## Exercise instructions
#1 In the article on the Census Bureau report, rewrite the passage from "U.S. Census Bureau's Report" to "report as well.)", replacing "poverty line" with "poverty threshold".
#2 Decide whether each statement agrees with the article on the Census Bureau report. Answer yes or no for each and quote the words that decide it. (a) The report was presented to the media on Aug. 29. (b) The report covered calendar year 2006. (c) The Bureau of Labor Statistics report came out two days after the Census Bureau report.

U.S. Census Bureau's Report on
Incomes and Poverty Is False

by Paul Gallagher

The U.S. Census Bureau's major report of the year, the annual analysis of "real" incomes, poverty, and health insurance in the U.S. population, was full of more—and more recent—county data than ever before this year (the calendar-year 2005 report); but it measured that data against completely fraudulent standards like the infamous Consumer Price Index (CPI) and the long out-of-date official "poverty line." The result was national and international media "economic" coverage which is simply false—real wages and household incomes are continuing to fall for all but the wealthiest Americans, and household poverty is continuing to mount. (Ironically, in the second week of September strong doubts began to be raised by California local officials about the new city and county population data in the report as well.)

The Census Bureau's "Income, Poverty, and Health Insurance Coverage in the United States, 2005" was presented to the media on the morning of Aug. 29 with three basic conclusions: Americans' median income gained; poverty stopped rising; but more Americans lacked health insurance. The first two conclusions—which dominated much national and international coverage of the report as "an indicator of the U.S. economy"—are false. Furthermore, the same fabrication characterized the report of the Bureau of Labor Statistics (BLS) on August 2006 employment and wages, released three days later on Sept. 1.

## Available data

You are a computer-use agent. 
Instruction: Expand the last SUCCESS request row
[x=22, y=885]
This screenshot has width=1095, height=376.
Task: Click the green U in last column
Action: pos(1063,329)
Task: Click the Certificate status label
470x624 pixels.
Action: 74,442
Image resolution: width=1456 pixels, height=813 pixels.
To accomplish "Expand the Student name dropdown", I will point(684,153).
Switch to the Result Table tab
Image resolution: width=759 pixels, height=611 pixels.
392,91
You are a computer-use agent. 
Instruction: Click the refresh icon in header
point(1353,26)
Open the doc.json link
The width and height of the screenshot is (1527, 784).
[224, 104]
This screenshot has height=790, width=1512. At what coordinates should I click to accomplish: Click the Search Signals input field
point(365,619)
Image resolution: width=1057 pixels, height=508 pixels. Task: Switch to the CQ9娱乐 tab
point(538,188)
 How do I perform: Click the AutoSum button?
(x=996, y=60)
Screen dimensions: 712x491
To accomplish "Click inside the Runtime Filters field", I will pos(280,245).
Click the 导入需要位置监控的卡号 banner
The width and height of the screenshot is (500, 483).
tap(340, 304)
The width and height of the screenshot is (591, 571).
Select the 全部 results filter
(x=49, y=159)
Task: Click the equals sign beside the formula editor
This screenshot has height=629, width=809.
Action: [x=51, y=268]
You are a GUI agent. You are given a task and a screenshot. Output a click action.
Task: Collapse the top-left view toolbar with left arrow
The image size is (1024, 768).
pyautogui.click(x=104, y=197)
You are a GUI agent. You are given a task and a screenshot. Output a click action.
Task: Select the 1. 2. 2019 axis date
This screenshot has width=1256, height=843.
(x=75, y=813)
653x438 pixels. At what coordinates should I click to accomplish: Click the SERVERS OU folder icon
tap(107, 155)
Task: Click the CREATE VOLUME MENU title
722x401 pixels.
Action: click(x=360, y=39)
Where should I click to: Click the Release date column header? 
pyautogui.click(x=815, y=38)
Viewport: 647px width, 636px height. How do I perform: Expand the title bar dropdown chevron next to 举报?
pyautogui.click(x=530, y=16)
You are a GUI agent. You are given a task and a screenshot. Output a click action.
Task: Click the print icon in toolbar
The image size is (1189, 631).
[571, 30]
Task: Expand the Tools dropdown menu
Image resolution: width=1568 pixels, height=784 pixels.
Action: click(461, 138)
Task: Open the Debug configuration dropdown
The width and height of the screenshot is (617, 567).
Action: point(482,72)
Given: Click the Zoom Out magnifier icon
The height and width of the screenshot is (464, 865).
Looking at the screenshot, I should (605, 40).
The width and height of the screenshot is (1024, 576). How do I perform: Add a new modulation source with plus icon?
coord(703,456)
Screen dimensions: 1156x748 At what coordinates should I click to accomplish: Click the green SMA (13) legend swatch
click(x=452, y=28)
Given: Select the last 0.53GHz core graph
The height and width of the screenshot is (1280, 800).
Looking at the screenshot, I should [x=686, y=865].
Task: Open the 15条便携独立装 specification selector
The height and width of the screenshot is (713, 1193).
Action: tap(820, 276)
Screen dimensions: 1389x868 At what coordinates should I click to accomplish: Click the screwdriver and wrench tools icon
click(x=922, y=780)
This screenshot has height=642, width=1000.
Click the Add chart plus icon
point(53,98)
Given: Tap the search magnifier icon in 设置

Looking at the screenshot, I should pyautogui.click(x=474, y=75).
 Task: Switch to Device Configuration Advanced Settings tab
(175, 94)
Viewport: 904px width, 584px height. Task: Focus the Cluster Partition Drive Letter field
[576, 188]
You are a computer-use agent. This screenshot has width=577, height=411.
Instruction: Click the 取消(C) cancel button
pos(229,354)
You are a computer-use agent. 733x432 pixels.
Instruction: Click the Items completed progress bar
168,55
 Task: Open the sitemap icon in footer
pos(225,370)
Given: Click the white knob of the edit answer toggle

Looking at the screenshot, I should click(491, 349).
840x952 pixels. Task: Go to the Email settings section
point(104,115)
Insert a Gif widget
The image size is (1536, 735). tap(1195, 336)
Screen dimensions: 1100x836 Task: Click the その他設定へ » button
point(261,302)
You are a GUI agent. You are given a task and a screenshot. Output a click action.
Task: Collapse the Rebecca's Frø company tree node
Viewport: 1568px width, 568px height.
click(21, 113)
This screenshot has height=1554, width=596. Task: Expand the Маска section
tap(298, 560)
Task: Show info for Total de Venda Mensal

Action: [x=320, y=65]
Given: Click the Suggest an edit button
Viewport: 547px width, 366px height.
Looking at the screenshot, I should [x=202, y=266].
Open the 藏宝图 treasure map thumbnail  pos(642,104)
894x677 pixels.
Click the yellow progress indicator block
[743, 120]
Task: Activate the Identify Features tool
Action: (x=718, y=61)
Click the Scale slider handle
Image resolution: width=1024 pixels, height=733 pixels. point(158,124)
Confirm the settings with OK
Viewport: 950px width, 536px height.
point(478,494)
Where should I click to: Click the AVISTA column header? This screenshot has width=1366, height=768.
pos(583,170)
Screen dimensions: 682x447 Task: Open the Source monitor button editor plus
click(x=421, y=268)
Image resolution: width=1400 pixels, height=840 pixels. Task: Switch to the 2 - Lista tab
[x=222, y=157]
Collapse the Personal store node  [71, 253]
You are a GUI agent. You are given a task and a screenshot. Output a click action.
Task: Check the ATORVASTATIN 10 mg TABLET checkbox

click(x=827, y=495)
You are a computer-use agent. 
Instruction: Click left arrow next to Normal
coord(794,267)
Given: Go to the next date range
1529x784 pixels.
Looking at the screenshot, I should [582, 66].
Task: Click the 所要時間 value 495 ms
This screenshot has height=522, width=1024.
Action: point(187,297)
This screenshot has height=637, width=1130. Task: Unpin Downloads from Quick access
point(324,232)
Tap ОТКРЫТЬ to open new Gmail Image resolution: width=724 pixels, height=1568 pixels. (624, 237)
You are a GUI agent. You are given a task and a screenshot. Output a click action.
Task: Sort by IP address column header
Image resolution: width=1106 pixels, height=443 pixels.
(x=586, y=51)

## Results of the exercise
#1
U.S. Census Bureau's Report on
Incomes and Poverty Is False

by Paul Gallagher

The U.S. Census Bureau's major report of the year, the annual analysis of "real" incomes, poverty, and health insurance in the U.S. population, was full of more—and more recent—county data than ever before this year (the calendar-year 2005 report); but it measured that data against completely fraudulent standards like the infamous Consumer Price Index (CPI) and the long out-of-date official "poverty threshold." The result was national and international media "economic" coverage which is simply false—real wages and household incomes are continuing to fall for all but the wealthiest Americans, and household poverty is continuing to mount. (Ironically, in the second week of September strong doubts began to be raised by California local officials about the new city and county population data in the report as well.)

#2
(a) Yes: "was presented to the media on the morning of Aug. 29"
(b) No: "(the calendar-year 2005 report)"
(c) No: "released three days later on Sept. 1"